▶ **EXTRAIT DU TEXTE**:
= = = =

François Tassart : Souvenirs sur Guy de Maupassant, par François, son valet de chambre (1883-1893), Plon Nourrit et Cie, 1911, pp. 64-74.
Chapitre IV Chapitre V Chapitre VI

Chapitre V
Octobre 1886 — Mai 1887

Au chalet des Alpes. — Le cadre d’un nouveau roman. — Promenades pittoresques. — René Maizeroy et Aurélien Scholl. — Visites princières et mondaines. — Un tremblement de terre. — La maison menace ruine. — Piroli est heureuse de retourner à Paris. — Style naturaliste d’une marquise.
Antibes, Chalet des Alpes. 2 octobre. — Mon maître marche de long en large dans son cabinet de travail, situé au deuxième étage ; je devrais plutôt dire qu’il va d’une fenêtre à l’autre, car cette pièce formant demi-cercle est trouée de cinq ouvertures. Quelle que soit celle où l’on regarde, on a l’immensité devant soi, à perte de vue. Du côté Nord, ce sont d’abord, semés partout, les faîtes des petites montagnes couvertes de sapins et, adossés à leurs flancs, l’on aperçoit des groupes de maisons formant des villages. Toutes sont peintes en rose et blanc, l’effet en est pittoresque et ravissant.
Puis la chaîne des Alpes se déroule jusqu’à la frontière, on entrevoit l’Italie, Nice, la promenade des Anglais et le superbe golfe des Anges dans toute son étendue ; bordant le golfe, une ligne noire : c’est la voie ferrée. Plus près, un fort dans la mer en forme d’étoile, Antibes, avec deux tours carrées et ses remparts à la Vauban, les glacis, le champ de manœuvres tout gris, près duquel se détache un quadrilatère vert foncé. C’est le cimetière des Antibois, ombragé de cyprès élancés, semblant se mirer dans les eaux de la petite crique qui entoure le port. Un cimetière, dans cette anse, près de la mer si bleue, donne l’impression d’avoir été placé là pour que ceux qui y reposent soient bercés par ses vagues.

= = = =

▶ **EXTRAIT DES DONNÉES**:
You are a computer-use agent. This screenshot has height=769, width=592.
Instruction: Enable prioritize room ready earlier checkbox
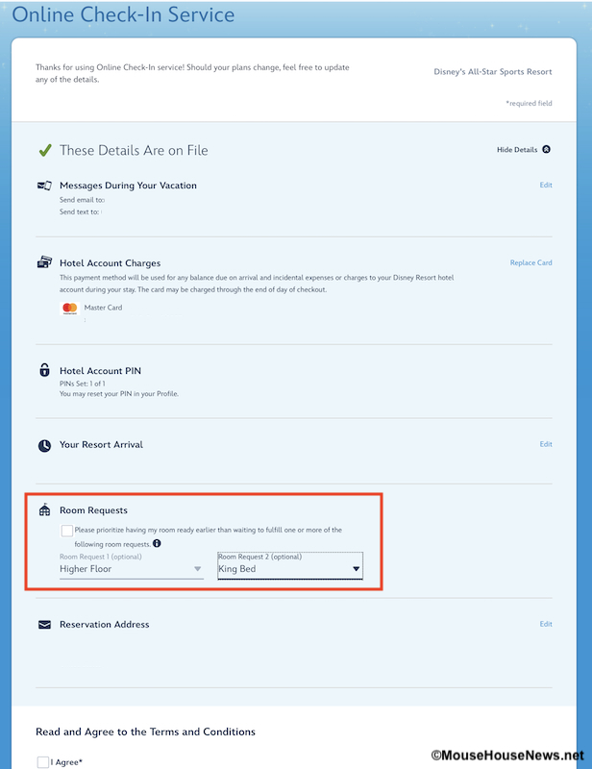click(66, 531)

= = = =

▶ **À COMPLÉTER**:
**a)** Dites si chacune des affirmations suivantes concorde avec le texte sur Maupassant, en répondant par oui ou par non et en citant les mots décisifs du texte. (i) Le cabinet de travail se trouve au deuxième étage. (ii) La pièce est percée de trois fenêtres. (iii) Les maisons des villages sont peintes en bleu et blanc.
**b)** Modifiez le passage du texte sur Maupassant qui commence par les mots contenant "Au chalet des" et se termine par "pittoresque et ravissant.", en remplaçant "cabinet de travail" par "bureau".

▶ **CORRIGÉ DES EXERCICES**:
**a)**
(i) Oui : « situé au deuxième étage ».
(ii) Non : « cette pièce formant demi-cercle est trouée de cinq ouvertures ».
(iii) Non : « Toutes sont peintes en rose et blanc ».

**b)**
Au chalet des Alpes. — Le cadre d’un nouveau roman. — Promenades pittoresques. — René Maizeroy et Aurélien Scholl. — Visites princières et mondaines. — Un tremblement de terre. — La maison menace ruine. — Piroli est heureuse de retourner à Paris. — Style naturaliste d’une marquise.
Antibes, Chalet des Alpes. 2 octobre. — Mon maître marche de long en large dans son bureau, situé au deuxième étage ; je devrais plutôt dire qu’il va d’une fenêtre à l’autre, car cette pièce formant demi-cercle est trouée de cinq ouvertures. Quelle que soit celle où l’on regarde, on a l’immensité devant soi, à perte de vue. Du côté Nord, ce sont d’abord, semés partout, les faîtes des petites montagnes couvertes de sapins et, adossés à leurs flancs, l’on aperçoit des groupes de maisons formant des villages. Toutes sont peintes en rose et blanc, l’effet en est pittoresque et ravissant.